Sie predigt zwar nicht Blut, Schweiß und Tränen, aber sie lässt keinen Zweifel aufkommen an dem notwendigen Sparkurs ihrer künftigen Regierung. Sie trinkt zur Feier des Koalitionsvertrages Mineralwasser und kürzt entschlossen Beamtengehälter. Die Unternehmer sollten sich mit Kritik zurückhalten, besonders wenn es in ihren eigenen Betrieben nicht zum Besten stünde, sie rede ihnen schließlich auch nicht hinein – obwohl ihr manchmal danach wäre. Angela Merkel, die Frau aus dem Osten, redet Klartext, aber niemand kann jetzt schon sagen, was uns unter ihrer Kanzlerschaft erwartet. 

Eine Frau wurde heute mit 397 der 614 Abgeordnetenstimmen (612 wählten) im deutschen Bundestag zur Bundeskanzlerin gewählt, die als „mein Mädchen“ vor 15 Jahren eine politische Talent-Entdeckung des damaligen Bundeskanzlers Helmut Kohl war.

In dessen Spendenaffäre scheute sich Merkel jedoch nicht, ihren politischen Ziehvater zum Wohle der CDU zu entmachten. Wie ein rettender Engel erschien sie damals vielen Deutschen, als sie versprach, dass alles auf den Tisch käme. Und es kam auf den Tisch.
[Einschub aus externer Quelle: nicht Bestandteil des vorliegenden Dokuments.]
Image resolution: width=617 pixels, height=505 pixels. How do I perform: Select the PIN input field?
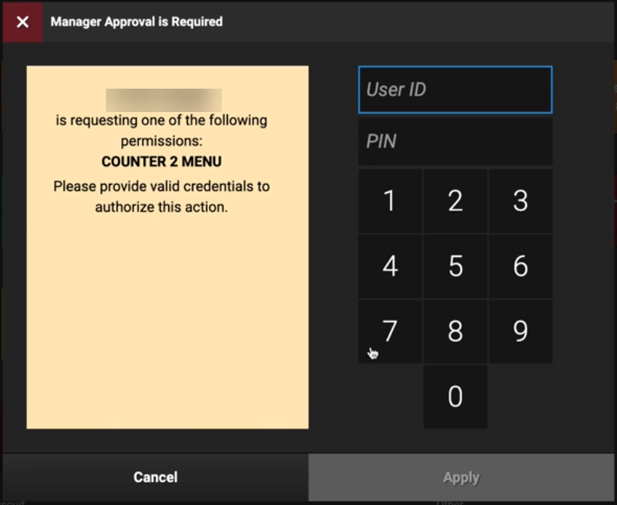click(x=455, y=141)
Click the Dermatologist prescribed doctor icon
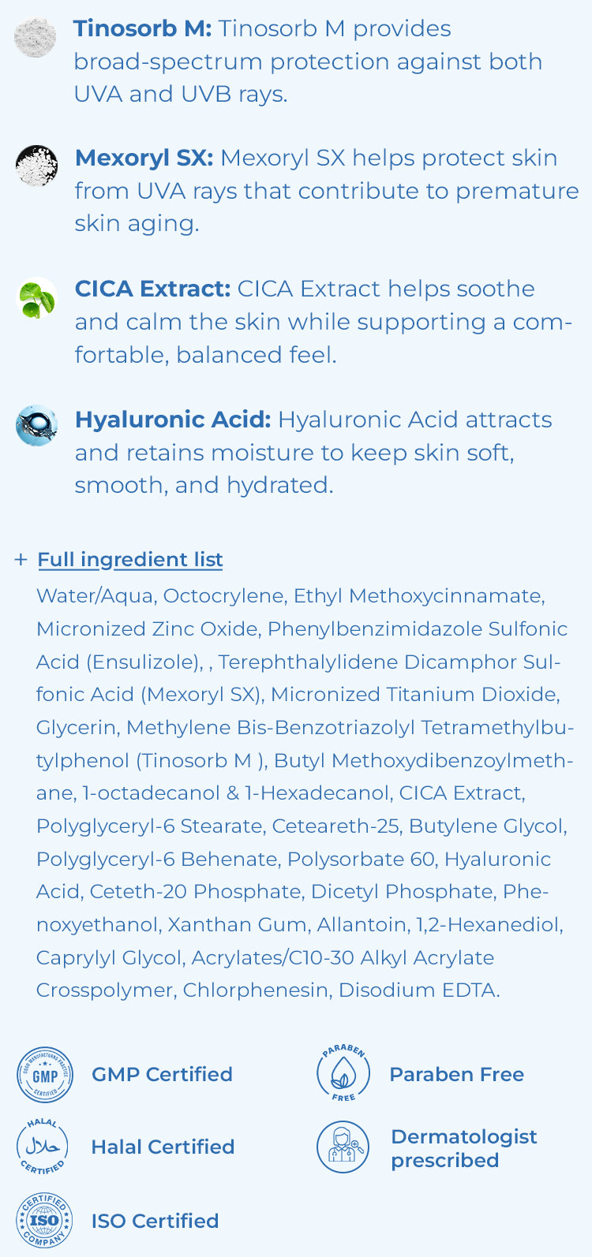 point(343,1147)
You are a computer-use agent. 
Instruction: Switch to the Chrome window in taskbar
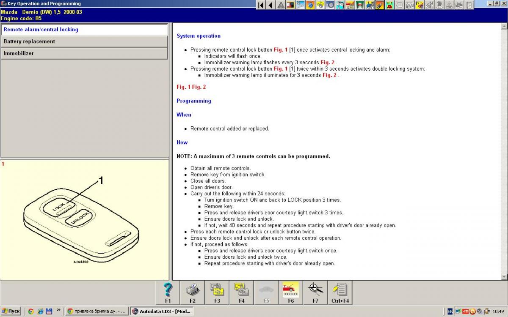pyautogui.click(x=97, y=311)
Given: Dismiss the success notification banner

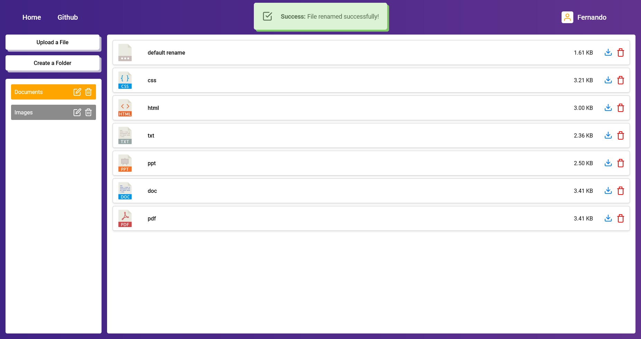Looking at the screenshot, I should [321, 17].
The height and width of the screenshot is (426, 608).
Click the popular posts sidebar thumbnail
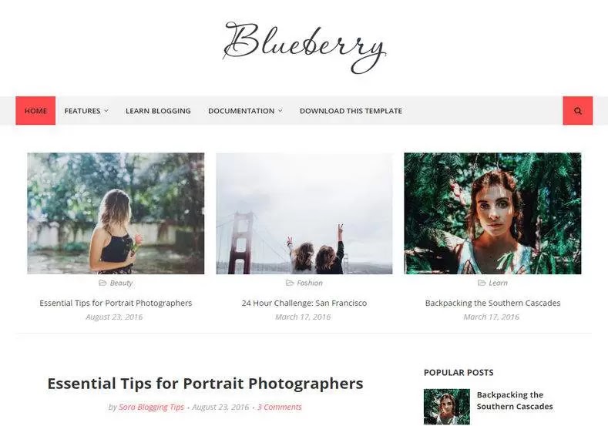click(x=447, y=407)
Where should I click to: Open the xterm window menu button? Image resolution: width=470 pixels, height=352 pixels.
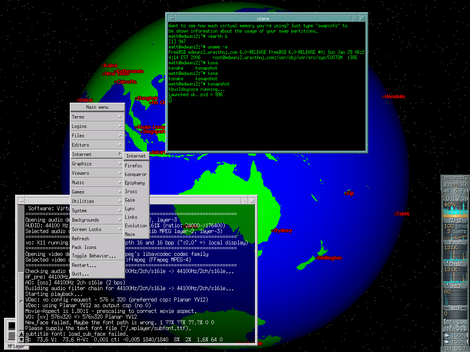(x=172, y=19)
„Wer sie unterschätzt, der hat schon verloren“, dieser hochachtungsvolle Spruch über sie hat sich in den letzten Wochen und Monaten als richtig erwiesen. Mancher fiel schon ihrem strategischen Talent zum Opfer.

Da sie nach den Erfahrungen in einem kommunistischen System die Pressefreiheit als wertvolles Gut hoch hält, versprach sie kürzlich, diese auch zu schützen, „selbst wenn ich mich ärgere“. Und so hält sie es auch mit den Anstrengungen der Demokratie. Ganz nüchtern stellte sie unlängst bei dem 50-jährigen Jubiläum der Konrad-Adenauer-Stiftung fest: „Demokratie wird nicht einfach vererbt, sondern muss in jeder Generation neu erarbeitet werden.“ Demokratie sei anstrengend – aber es gebe keine bessere und freiheitlichere Staatsform. Sie wünsche sich eine „aktive Bürgergesellschaft, die zu freiwilligem Engagement“ ermutige.

Um dorthin zu kommen, kündigte sie harte Entscheidungen in der Bundespolitik an, bekräftigte aber, dass diese stets „vom christlichen Menschenbild“ geprägt sein müssten. Im internationalen Wettbewerb könne man sicher nicht so günstig wie die Konkurrenz sein, erklärte Merkel: „Aber wir müssen mindestens soviel besser sein, wie wir teurer sind.“

Sie sagte nach dem Abschluss der Koalitionsvereinbarung, dies sei kein Abschluss, sondern der Anfang einer gemeinsamen Regierungstätigkeit mit einem Partner, mit dem man fast 40 Jahre in tiefe Kämpfe verstrickt gewesen sei. Das werde nicht einfach werden, räumte sie ein. Doch hätten die Verhandlungen gezeigt, dass auch bei der SPD ein Geist der Verantwortung herrsche.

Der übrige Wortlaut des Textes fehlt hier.